Usually, this mechanic was assigned two types of work: major repair and minor/routine maintenance. But whenever he is doing minor/routine maintenance, he cannot be doing major repairs. When he is not doing major repairs, the maintenance department management gets on his back to work faster. When he spends time on major repairs, the production department management and the operators are on his back because they cannot get “pounds out the door.”

For the mechanic, this was an ever-present, perplexing problem to which he believed there must be a better way. Then it hit him! “What if I teach the operators to do some of the minor/routine maintenance themselves, especially the kind that requires just a few hand tools?” The operators were very receptive. When their eight positions were down, management hounded them, and their work was much more difficult.

The mechanic knew that on the afternoon shift, he could do the training, the operators could do the minor/routine repairs, and no one else would need to know. If he asked the union and management for permission, he probably would get shot down.

The mechanic began preparing. He got several wrenches and screwdrivers and some small parts, and began to teach the operators how to do just the basics to keep their machine positions running product. The operators, with some coaching, quickly were making minor repairs. Production output nearly doubled. The mechanic was able to get all of his major repairs done on time or ahead of time. This allowed him to help the operators with their maintenance skills and teach them a little more. All was great.

Until… the inspection department started rejecting more and more product because of grease on the outer layers of the white material they were producing—and only on the afternoon shift. Management found that operators were getting grease on their gloves when they did minor repairs, and when they handled the product, it, too, got greasy. Management decided this must stop: “No more maintenance work by operators!”

The mechanic’s workload doubled. All of it couldn’t be done on shift. Production volumes went down because more positions were not operating while they waited for the mechanic.

Afternoon shift mechanics and operators are very resourceful. They got two pairs of gloves: one for operating and changing product and another for doing minor repairs. Production levels went back up, and the mechanic’s repair work got done on time. This sharing of tasks and teamwork contributed to higher levels of productivity and quality for months.

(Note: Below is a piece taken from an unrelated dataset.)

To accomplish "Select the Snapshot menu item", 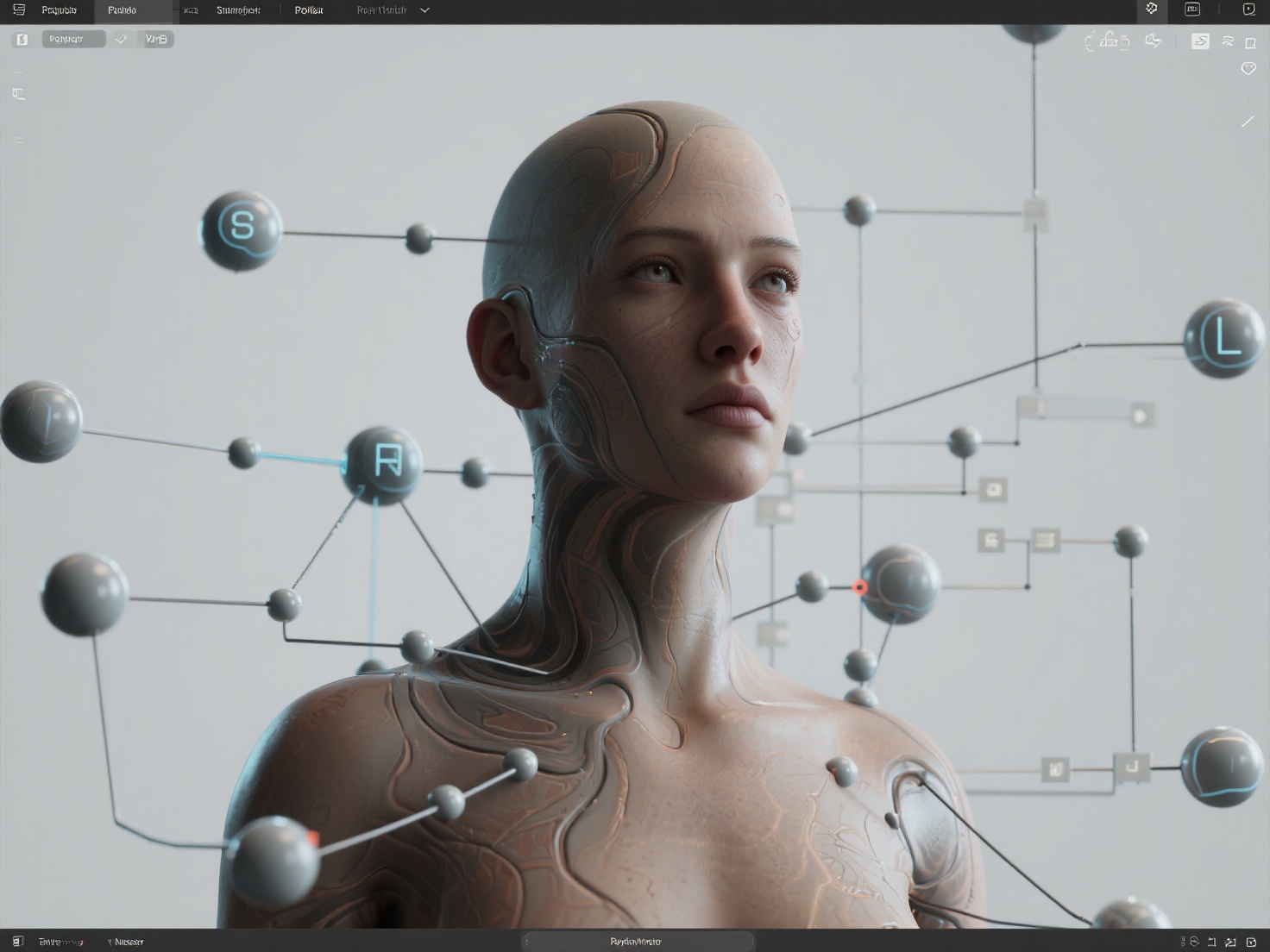I will coord(239,10).
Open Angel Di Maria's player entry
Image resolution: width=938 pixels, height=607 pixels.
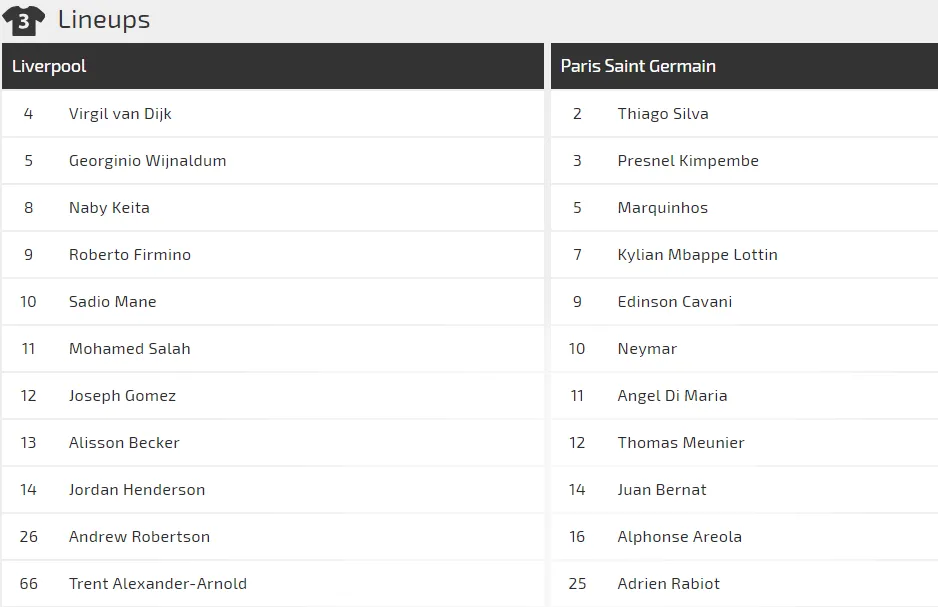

Until… someone in the accounting office noticed how much the afternoon shift was spending on gloves. “This can’t continue,” management stated. “Operators are supposed to operate, and mechanics are supposed to fix. And besides, look at what has happened to our Glove Budget.”

Well, the “empowerment” and “improvement” training the afternoon-shift employees had been given over the past few years and the improvements they made on their own seemed to go together. “If only our leadership had the same training. If only they had believed what we were being trained to do. If only…”

Now, the company and plant management have discovered Total Productive Maintenance (TPM). They see TPM as a way to build a “sense of equipment ownership among the operators and build teamwork with maintenance.” The thought of involving operators in minor maintenance was a major breakthrough in management’s thinking. “Now,” management asks, “just how do we get operators and maintenance mechanics working together on their equipment?”

Author’s note: This is a true story. Not only did the company lose the production and maintenance gains from the work group’s “experiment” but it also lost credibility—the credibility that it truly believed in empowerment and improvement, past, present, and future. Management recognized not the business and teamwork gains, but rather the deviations from traditional management/work paradigms. MT


 

Robert Williamson of Strategic Work Systems, Inc., Mill Spring, NC, is an author, workplace educator, and consultant with more than 27 years’ experience in improving the people side of manufacturing and maintenance with many Fortune 500 companies.